CHALLENGE 1
Answer these questions about the blog post below.
(a) Which studio is the free recording coupon for?
(b) What month and year is the Highlights magazine issue from?
(c) Which three films did the family watch during the Hitchcockathon?

SELECTED EXTRACT

* * *

A coupon good for free recording at Sequoia Studios:


what's the expiration date on this, Treb?

One issue of Highlights magazine from August 2007:


why?

I have no idea why I have this, but I'm putting it in the bathroom reading drawer to confuse people anyway.

Oh wait... a vague memory... a hint of an idea... I think The Sister swiped the Higlights from a doctor's office or a daycare center to show me how dramatically Goofus and Gallant have changed since we were kids:


1980: I always thought Goofus looked like Eddie Haskell


2007: how's a kid supposed to tell which one is the bad one?

And, finally, these:
























Is it wrong that I'm hungry now? And that I kind of want to make these recipes for fun? At the very least, I think Potato Salad Log deserves a shot. I'm putting these in the recipe cupboard where they belong.

I can only imagine that these recipe cards were either a gift-with-purchase from Archie McPhee or somehow related to Wendy McClure's blog about her experience with some 1974 Weight Watchers' recipe cards. These recipes aren't from Weight Watchers, though, so I don't think she sent them to me, and the link to her old blog is now broken, but if she ever puts it back up again you should read it, because it is pee-your-pants funny.

Tonight's session was cut short because I thought I blew out the motor in the shredder. As I was typing this entry, though, it revved, all by itself, with no humans guiding it or paper inside of it, like it was ready to go again.

Um.
 

Saturday, September 26, 2009

victoria's secret is that she sucks at filing

 
Things I adore:

  • Sitting down to write and hearing The Sister yell "Hey, do you want to see the world's most pornographic eggplant?"
  • Dedicating an entire Saturday to the Hitchcockathon (Strangers on a Train, Lifeboat, and North by Northwest) with the family.
  • Shredding paper in my paper shredder; seriously, sometimes I kind of want to hug it.

Having a shredder raises some questions, though, like: should I shred my expired Driver's License? I suspect that yes is the correct answer, but I can't bring myself to do it. The new licenses just look so janky and stupid and ugly! Irrational, yes. And the opposite of ruthless. I'm not ready for this.

What I am ready for is the shredding and shredding of useless documents. I'm even shredding some things I saved last week during the great "mom box" excavation, like report cards and CTBS test score reports. What's harder to destroy are things like playbills, notes from friends and family, newspaper clippings, birthday cards. Where do we cross the line from shaking off the baggage of Stuff (capital s) into eradicating all the mementos of a life? Ruthlessness has its price, I suppose.

Or maybe employing ruthlessness in ridding ourselves of unnecessary things leads to a reward instead. Maybe the things we hold have power over us in ways we don't notice. If I chucked everything in these boxes and piles into the garbage, I'd be done in a day. I could live in a van and travel, unfettered, in that manner of books and nomads, beatniks and folk songs. I often wonder: could I survive without the stability and the comforts of home? I can't be the only person who thinks about life on the road and chooses a home instead. Maybe it isn't the loss of security we fear, but the misplacing and erasing of our pasts.

* * *

CHALLENGE 2
Please filter the records below and copy out every line that contains the word "Silo".

Stored items
* * *

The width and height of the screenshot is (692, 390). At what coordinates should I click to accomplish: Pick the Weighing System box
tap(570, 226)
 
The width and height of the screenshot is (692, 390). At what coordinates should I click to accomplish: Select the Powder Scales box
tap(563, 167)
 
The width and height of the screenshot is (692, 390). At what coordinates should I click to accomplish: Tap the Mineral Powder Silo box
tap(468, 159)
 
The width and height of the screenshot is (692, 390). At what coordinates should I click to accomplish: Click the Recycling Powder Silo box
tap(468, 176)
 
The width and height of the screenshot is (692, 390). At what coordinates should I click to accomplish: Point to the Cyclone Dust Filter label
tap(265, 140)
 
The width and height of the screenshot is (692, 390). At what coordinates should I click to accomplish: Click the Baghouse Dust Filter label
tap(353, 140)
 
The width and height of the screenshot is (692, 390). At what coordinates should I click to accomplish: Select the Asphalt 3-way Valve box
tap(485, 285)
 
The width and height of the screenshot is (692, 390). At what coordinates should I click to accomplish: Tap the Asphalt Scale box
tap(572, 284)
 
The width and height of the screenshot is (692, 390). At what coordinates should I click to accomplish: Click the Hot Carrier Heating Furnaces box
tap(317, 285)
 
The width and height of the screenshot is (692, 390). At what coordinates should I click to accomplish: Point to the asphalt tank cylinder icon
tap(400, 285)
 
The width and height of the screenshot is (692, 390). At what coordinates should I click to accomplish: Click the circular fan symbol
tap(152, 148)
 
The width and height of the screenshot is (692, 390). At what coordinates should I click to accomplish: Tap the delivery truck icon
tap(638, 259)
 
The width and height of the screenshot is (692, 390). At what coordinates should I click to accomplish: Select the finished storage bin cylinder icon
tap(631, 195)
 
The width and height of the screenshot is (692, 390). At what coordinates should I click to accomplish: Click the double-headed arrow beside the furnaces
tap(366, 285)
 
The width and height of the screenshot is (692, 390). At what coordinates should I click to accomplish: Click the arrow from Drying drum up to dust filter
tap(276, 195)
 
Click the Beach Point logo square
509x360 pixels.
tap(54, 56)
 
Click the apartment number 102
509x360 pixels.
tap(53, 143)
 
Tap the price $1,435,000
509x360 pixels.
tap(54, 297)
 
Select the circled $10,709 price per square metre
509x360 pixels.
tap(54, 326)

* * *

SOLUTION 1
(a) Sequoia Studios
(b) August 2007
(c) Strangers on a Train, Lifeboat, and North by Northwest

SOLUTION 2
The width and height of the screenshot is (692, 390). At what coordinates should I click to accomplish: Tap the Mineral Powder Silo box
The width and height of the screenshot is (692, 390). At what coordinates should I click to accomplish: Click the Recycling Powder Silo box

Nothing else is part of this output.